■ What is expected ■
The answer should consist of each line below that contains the word "computer".

(Saved entries)
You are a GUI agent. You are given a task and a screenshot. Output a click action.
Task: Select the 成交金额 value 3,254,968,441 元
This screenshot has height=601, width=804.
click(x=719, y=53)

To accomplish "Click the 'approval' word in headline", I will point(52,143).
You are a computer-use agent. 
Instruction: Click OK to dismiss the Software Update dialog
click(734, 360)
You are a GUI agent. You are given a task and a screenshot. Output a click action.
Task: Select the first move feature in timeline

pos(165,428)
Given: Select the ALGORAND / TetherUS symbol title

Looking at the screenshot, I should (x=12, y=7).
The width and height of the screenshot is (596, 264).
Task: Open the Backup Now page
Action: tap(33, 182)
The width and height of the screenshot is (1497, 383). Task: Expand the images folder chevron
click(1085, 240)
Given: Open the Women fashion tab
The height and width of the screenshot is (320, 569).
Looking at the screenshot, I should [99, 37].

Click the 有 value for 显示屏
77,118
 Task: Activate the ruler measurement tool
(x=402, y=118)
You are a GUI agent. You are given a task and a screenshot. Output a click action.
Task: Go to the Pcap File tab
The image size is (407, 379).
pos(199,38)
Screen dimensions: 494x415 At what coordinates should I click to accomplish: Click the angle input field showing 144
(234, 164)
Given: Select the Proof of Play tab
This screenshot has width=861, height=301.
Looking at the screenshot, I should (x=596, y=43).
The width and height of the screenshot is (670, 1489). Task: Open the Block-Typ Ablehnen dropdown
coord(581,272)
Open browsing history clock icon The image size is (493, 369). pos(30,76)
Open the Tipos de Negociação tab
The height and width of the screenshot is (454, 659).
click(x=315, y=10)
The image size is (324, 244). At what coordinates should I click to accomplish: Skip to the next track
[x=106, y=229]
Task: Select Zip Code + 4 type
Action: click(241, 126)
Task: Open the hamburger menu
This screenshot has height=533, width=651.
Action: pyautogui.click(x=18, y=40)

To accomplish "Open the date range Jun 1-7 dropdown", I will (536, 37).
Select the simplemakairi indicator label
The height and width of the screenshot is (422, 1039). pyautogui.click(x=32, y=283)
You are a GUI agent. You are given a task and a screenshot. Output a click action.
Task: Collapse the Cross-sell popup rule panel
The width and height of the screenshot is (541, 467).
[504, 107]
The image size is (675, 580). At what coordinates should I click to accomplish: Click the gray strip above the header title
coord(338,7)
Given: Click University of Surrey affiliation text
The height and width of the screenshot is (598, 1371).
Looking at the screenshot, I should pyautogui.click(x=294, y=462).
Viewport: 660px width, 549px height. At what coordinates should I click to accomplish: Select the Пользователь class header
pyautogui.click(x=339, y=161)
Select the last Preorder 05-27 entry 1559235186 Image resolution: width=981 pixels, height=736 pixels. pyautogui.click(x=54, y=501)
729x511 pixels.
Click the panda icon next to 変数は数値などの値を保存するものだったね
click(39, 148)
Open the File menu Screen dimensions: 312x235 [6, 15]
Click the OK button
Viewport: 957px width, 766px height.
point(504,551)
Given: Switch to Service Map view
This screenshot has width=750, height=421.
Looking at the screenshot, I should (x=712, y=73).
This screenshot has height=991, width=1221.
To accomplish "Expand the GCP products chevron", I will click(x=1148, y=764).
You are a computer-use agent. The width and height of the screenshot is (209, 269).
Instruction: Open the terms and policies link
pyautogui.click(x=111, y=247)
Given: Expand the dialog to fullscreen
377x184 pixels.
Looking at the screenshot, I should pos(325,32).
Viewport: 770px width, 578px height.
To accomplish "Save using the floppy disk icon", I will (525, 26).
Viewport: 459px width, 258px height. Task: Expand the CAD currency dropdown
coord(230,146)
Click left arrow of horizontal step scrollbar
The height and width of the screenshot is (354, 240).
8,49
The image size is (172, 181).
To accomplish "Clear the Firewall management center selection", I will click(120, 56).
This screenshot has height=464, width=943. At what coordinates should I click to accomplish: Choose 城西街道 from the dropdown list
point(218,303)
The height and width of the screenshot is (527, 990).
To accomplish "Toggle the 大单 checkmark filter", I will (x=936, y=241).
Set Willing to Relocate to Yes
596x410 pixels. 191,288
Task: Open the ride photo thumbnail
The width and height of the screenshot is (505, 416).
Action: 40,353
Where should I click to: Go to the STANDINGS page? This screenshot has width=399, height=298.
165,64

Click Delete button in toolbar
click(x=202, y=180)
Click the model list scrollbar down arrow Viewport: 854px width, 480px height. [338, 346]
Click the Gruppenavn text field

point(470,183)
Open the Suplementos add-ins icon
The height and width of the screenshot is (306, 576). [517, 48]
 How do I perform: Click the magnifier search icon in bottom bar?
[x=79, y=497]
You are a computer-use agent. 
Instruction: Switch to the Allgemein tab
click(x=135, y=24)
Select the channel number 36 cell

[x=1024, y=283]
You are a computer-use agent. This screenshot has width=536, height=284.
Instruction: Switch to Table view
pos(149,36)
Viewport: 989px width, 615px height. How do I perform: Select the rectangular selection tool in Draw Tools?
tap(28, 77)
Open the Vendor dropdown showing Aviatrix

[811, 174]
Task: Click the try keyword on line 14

■ Written reply ■
You are a computer-use agent. 
You are a computer-use agent. The width and height of the screenshot is (209, 269).
You are a computer-use agent. 
You are a computer-use agent. This screenshot has width=536, height=284.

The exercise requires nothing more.